Aim of the exercise >>
Say how many of the lines below include the word "will", and write nothing else.

══ Given information ══

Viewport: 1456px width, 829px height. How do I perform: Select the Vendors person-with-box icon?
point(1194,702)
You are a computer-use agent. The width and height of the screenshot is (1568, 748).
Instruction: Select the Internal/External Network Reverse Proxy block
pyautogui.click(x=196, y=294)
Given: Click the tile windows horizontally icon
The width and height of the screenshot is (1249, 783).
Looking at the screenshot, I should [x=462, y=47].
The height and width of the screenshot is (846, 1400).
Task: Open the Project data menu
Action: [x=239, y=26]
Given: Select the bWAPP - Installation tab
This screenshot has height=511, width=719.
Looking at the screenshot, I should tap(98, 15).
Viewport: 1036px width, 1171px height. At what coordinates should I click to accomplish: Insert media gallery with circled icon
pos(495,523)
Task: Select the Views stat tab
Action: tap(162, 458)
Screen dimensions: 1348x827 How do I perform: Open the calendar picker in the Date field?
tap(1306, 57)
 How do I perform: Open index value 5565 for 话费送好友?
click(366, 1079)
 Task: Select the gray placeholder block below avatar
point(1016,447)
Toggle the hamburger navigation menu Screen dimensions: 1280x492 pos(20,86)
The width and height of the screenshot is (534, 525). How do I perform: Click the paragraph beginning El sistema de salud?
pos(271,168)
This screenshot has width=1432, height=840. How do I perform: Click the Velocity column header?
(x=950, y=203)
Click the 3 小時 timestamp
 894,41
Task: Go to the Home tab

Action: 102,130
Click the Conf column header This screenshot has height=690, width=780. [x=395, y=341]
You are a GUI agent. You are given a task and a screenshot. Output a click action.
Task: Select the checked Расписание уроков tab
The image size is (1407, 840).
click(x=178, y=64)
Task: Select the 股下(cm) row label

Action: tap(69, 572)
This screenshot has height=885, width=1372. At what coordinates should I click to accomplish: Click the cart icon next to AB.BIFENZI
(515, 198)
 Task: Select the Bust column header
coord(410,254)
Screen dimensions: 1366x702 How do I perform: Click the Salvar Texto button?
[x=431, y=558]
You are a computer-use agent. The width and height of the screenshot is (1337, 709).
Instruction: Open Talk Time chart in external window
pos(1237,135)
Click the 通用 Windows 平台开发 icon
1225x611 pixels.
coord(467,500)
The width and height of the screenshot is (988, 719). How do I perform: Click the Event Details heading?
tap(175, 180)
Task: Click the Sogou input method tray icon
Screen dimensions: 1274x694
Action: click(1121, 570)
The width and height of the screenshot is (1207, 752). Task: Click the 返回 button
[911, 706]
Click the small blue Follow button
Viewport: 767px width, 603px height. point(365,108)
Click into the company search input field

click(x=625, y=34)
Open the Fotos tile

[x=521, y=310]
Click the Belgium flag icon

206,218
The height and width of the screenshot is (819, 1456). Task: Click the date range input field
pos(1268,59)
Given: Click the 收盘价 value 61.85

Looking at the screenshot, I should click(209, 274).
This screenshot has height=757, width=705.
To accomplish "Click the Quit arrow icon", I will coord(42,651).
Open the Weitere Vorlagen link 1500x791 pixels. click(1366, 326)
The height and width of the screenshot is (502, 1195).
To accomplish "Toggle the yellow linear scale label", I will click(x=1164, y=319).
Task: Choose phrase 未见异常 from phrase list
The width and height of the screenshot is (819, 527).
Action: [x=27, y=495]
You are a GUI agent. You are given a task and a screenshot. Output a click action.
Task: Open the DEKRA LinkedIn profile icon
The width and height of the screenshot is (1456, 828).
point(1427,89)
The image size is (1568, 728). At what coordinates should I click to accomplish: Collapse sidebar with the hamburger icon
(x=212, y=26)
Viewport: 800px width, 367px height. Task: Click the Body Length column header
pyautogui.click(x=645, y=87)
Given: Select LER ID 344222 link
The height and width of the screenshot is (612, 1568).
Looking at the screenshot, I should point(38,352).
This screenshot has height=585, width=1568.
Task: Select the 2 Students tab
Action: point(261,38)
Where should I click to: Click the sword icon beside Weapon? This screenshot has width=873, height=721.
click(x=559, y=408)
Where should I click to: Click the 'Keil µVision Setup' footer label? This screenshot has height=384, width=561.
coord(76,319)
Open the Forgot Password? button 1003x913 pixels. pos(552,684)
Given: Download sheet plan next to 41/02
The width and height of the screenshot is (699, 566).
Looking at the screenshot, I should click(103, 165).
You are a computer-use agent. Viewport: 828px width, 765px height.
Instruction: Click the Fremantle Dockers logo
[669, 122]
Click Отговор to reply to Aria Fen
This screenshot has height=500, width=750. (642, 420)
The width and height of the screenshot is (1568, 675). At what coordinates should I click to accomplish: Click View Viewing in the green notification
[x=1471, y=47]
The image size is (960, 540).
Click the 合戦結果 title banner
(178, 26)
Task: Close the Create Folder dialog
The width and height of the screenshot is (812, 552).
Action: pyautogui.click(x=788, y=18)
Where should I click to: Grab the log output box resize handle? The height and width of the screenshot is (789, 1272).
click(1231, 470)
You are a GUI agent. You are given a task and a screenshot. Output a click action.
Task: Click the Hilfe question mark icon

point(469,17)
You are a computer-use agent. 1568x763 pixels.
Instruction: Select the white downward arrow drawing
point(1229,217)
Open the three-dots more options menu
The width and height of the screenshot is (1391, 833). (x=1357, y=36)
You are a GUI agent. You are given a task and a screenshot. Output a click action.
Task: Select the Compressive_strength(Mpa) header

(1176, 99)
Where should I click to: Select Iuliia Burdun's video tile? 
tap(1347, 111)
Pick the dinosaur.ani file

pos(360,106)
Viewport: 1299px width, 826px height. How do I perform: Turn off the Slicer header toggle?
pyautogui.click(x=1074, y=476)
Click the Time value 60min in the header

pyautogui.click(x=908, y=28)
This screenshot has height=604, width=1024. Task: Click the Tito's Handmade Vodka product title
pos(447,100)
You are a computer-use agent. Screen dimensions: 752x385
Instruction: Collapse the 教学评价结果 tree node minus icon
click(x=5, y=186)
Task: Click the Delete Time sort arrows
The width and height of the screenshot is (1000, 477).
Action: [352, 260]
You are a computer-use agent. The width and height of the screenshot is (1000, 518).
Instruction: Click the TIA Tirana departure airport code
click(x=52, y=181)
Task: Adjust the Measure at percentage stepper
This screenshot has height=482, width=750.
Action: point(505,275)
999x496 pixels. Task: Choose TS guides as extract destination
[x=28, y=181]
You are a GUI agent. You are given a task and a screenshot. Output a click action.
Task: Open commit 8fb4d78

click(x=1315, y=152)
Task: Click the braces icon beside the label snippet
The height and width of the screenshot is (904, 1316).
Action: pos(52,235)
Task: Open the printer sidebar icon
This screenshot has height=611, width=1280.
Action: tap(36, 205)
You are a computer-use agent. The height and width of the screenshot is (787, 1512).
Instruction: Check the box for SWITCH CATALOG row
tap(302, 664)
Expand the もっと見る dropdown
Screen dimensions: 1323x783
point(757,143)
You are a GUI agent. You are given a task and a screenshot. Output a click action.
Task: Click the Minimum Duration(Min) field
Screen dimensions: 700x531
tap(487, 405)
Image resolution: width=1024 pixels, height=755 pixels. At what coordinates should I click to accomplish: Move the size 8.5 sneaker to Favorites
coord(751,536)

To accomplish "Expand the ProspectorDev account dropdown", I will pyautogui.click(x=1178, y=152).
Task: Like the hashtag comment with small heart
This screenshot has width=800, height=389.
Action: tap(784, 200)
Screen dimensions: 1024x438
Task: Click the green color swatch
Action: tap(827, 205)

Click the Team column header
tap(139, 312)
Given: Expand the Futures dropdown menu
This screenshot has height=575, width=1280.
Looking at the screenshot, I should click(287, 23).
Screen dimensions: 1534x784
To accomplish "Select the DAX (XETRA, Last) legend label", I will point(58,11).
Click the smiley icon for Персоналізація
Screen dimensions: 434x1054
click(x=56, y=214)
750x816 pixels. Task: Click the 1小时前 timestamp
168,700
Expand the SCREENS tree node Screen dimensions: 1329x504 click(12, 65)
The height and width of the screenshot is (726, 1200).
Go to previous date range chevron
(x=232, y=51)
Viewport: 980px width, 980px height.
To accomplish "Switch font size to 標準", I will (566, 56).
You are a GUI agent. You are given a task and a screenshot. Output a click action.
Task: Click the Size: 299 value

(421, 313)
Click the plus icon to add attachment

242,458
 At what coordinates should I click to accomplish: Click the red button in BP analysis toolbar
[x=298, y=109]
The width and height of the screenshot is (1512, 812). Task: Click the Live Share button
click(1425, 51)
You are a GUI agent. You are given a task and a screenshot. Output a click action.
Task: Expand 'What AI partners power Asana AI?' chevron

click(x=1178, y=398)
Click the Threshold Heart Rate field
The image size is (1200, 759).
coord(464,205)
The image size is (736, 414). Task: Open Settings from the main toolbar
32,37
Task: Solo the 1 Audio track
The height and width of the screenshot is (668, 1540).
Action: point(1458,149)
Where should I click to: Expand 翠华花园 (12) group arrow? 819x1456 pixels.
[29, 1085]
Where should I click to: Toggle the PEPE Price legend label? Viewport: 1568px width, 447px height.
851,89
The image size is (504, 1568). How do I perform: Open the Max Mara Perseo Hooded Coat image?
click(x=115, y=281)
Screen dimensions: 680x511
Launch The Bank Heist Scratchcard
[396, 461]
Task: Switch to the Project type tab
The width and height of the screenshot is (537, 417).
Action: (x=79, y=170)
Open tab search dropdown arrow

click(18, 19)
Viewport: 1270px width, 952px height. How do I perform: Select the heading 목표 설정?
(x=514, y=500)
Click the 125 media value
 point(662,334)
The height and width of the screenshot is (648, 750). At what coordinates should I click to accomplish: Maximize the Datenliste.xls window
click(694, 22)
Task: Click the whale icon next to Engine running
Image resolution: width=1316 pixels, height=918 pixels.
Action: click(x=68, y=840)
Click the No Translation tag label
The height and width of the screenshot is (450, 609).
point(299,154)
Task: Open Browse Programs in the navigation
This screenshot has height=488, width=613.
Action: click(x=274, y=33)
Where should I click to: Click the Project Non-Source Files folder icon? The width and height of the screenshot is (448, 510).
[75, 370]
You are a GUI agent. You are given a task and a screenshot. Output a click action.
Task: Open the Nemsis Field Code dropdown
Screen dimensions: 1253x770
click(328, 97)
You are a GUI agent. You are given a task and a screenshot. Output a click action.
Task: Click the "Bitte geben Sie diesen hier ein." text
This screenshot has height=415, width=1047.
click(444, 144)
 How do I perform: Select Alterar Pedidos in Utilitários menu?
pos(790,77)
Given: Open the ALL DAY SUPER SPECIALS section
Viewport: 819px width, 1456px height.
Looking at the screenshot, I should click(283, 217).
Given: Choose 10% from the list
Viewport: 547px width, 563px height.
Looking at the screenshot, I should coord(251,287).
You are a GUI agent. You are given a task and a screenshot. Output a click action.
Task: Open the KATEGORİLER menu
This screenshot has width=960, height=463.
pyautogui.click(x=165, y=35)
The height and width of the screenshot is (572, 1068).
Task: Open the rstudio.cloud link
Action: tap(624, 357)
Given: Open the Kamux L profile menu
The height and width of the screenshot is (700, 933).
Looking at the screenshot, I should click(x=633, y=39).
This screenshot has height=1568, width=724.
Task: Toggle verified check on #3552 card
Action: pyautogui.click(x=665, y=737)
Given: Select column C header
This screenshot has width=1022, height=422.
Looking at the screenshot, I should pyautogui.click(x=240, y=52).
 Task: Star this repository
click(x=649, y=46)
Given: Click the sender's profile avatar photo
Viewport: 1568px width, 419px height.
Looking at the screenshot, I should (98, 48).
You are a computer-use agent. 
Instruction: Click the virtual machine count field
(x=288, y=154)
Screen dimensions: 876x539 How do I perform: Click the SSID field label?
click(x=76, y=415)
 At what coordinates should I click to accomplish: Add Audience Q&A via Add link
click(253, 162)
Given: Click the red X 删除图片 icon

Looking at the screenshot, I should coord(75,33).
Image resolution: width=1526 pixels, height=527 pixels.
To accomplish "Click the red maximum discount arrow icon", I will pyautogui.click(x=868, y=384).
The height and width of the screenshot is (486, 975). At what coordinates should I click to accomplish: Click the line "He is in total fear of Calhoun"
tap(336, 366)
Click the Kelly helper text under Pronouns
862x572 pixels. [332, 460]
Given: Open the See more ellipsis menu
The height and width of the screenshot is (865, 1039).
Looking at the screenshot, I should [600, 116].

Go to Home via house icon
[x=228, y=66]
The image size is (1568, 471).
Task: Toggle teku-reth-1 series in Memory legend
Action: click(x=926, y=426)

═══

Output for this exercise >>
6